Usa o sistema de impressões digitais no smartphone? Faz mal!

Esta proporção é baseada em 20 tentativas feitas pelos investigadores que criaram impressões digitais falsas. Segundo eles, esta taxa de sucesso significa que temos uma probabilidade muito alta de desbloquear qualquer um dos dispositivos testados.

iPhone, impressões digitais no smartphone

Para além disso, o estudo revela também que os equipamentos mais suscetíveis a impressões digitais falsas foram o iPhone 8, MacBook Pro 2018 e Samsung Galaxy S10, com uma taxa de sucesso superior a 90%. Sim, temos um computador aqui pelo meio, já que este fabricante resolveu incluir outros dispositivos. Curiosamente não se passa o mesmo com o Galaxy A70. É que neste equipamento não foi possível contornar o sistema de impressões digitais.

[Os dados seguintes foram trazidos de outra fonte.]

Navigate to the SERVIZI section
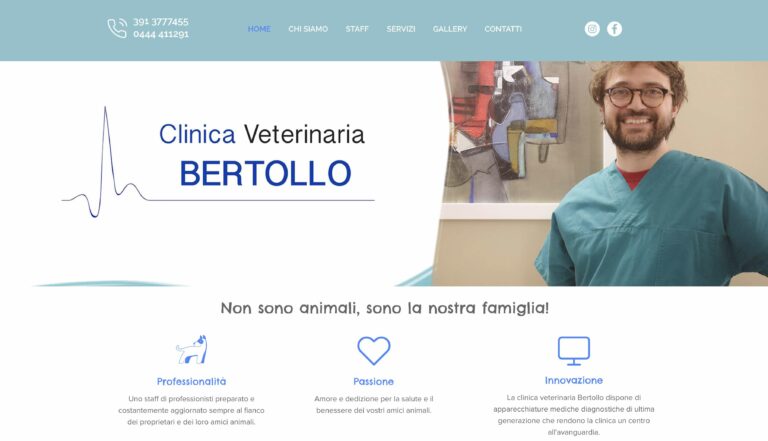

É verdade que como referem os investigadores nenhuma tecnologia é verdadeiramente segura. Ou seja, não existe um método que seja 100% eficaz. No entanto há sempre uns que são mais seguros que outros.

Até ao aparecimento dos sistemas de impressões digitais nos smartphones sempre se discutiu se era melhor PIN ou padrão. Para isto também há resposta. É que neste frente-a-frente um estudo recente sugere que quando está alguém por perto, talvez estejamos mais seguros com o “antiquado” PIN.

Quem estiver a observar o ecrã enquanto o desbloqueiam com um padrão, vai conseguir reproduzi-lo em 64.2% das vezes, se apenas tiver olhado uma vez.

Se em paralelo, já tiver assistido várias vezes ao desbloqueio, vai conseguir fazê-lo em 79.9% das vezes.

No entanto, se as linhas de feedback do padrão forem removidas do ecrã, a segurança aumenta de imediato. Nesse caso apenas existe uma taxa de sucesso de 35.3% para quem olha uma vez para o desbloqueio de um ecrã e 52.1% para quem olha várias vezes.

Tudo isto para dizer que em relação a todos os métodos, ao nível da segurança a utilização de um PIN, especialmente se tiver seis dígitos, é sempre a melhor opção. Deste modo e mesmo com um utilizador mal-intencionado a olhar por cima do ombro, só existe apenas 10.8% de hipóteses de acertarem. Este número aumenta para 26.5% no caso de múltiplas observações.